**TEXT SEGMENT:**
▼
Mar 09, 2007
A six-week, placebo-controlled clinical trial of an oral spray drug derived from whole cannabis plants (Sativex® -- GW Pharmaceuticals, Salisbury, UK) involving 189 individuals with multiple sclerosis showed positive changes in a self-reported measurement of spasticity. Spasticity is a common and often painful symptom of MS that involves feelings of stiffness, tightness or sudden movements caused by a wide range of involuntary muscle spasms. Those using the active drug were more likely to report subjective feelings of benefit versus those on inactive placebo, but other outcomes including the more objective Ashcroft Score for spasticity did not show statistically significant benefit.
Study Details: All participants enrolled in the study had significant spasticity in at least two muscle groups and had failed to gain relief using approved therapies. Individuals were randomly divided into an active treatment group (124 people) and an inactive placebo group (65 people), staying on any current medications they were taking. Participants kept daily diaries recording their own assessment of their spasticity based on a 0 to 10 rating scale (where 0 is “no spasticity” and 10 is “worst ever spasticity”). The primary outcome of the trial was based on the adjusted mean change of this numerical rating scale of spasticity.
At the end of the six-week treatment period, 40% of those on active drug experienced at least a 30% reduction their self-assessed spasticity compared to 21.9% of those on inactive placebo. Those on active therapy were more likely to experience dizziness, impaired balance, attention disturbance and blurred vision. Six of those on active treatment and two on placebo withdrew because of adverse events. Any long-term adverse effects cannot be evaluated from this short study.
▲
**EXERCISE SET:**
a: In the report on the cannabis spray trial for multiple sclerosis, what share of participants on the active drug had at least a 30% reduction in self-assessed spasticity after six weeks?
b: Resume the report on the cannabis spray trial for multiple sclerosis after its last sentence.

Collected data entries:
▼
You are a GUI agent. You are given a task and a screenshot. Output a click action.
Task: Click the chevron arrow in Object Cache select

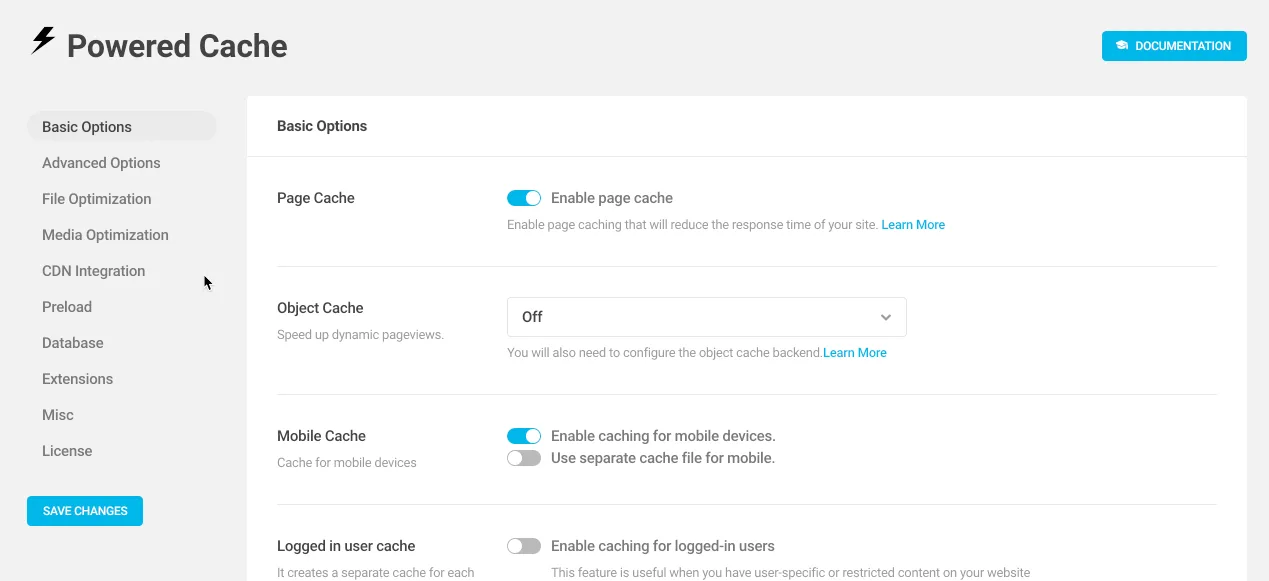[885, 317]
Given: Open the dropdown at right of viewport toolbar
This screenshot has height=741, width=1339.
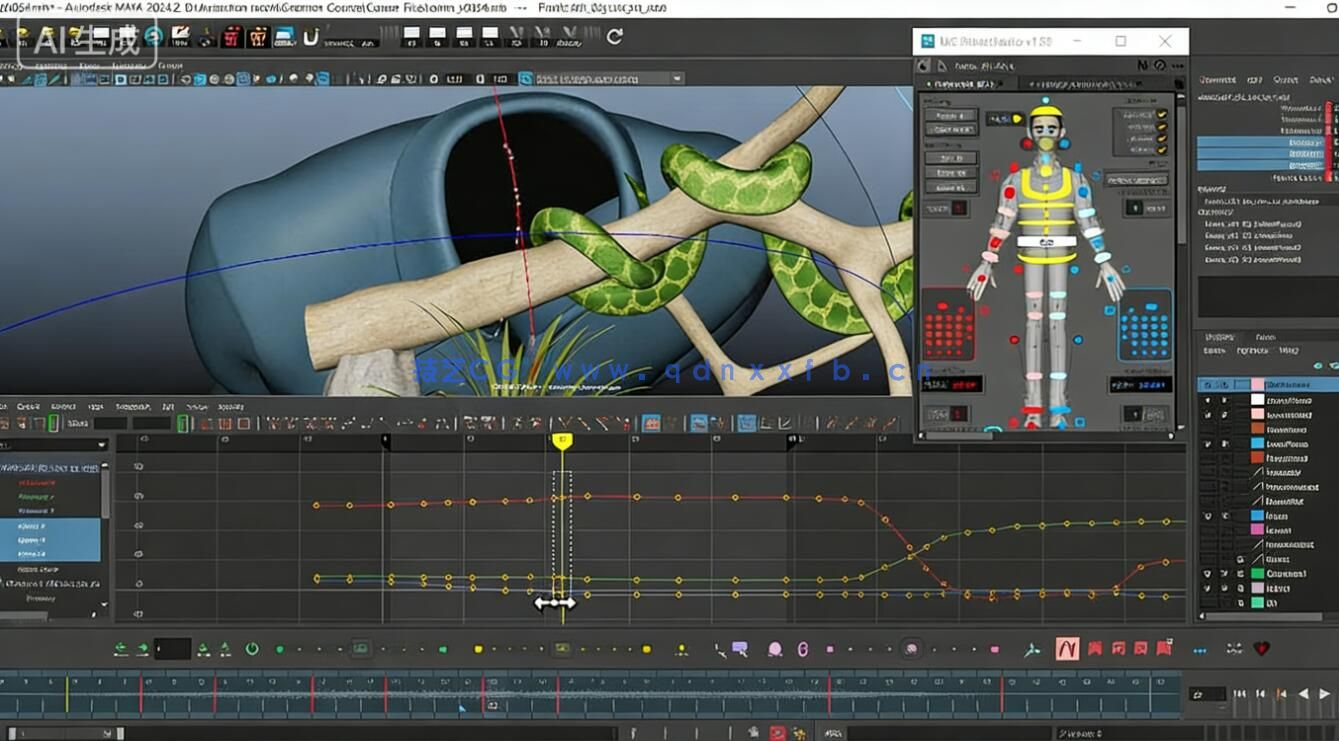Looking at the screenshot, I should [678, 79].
▲
**TASK RESPONSES:**
a: 40%

b:
Conclusions: This is an additional short-term study that showed modest benefit from the viewpoint of the patient, but did not provide objective evidence of the benefit of Sativex. In order for any therapy to be recognized as an effective treatment, this kind of subjective reporting needs to be supported by carefully-gathered, objective evidence of safety and benefit. Unfortunately, it has proven difficult to do carefully controlled clinical trials of marijuana. One reason for this is that marijuana is psychoactive and tends to make people feel “high.” This means that people taking the active drug during a clinical trial usually become aware of it -- thus “unblinding” the study and possibly biasing results. In this study, there was no attempt to determine the effectiveness of the blinding methods used.
Conflicting results of previous research, coupled with the need for additional therapies to treat symptoms of MS, make it important that more research be done on the potential of marijuana and its derivatives. The National MS Society is funding a controlled study on the effectiveness of different forms of marijuana to treat spasticity in MS, using new technology to evaluate spasticity in an objective manner. The Society has also established a task force to examine the use of cannabis in MS to review what is currently known about its potential. This task force will make specific recommendations on the research that still needs to be done to answer pressing questions about the potential effectiveness and safety of marijuana and its derivatives in treating MS.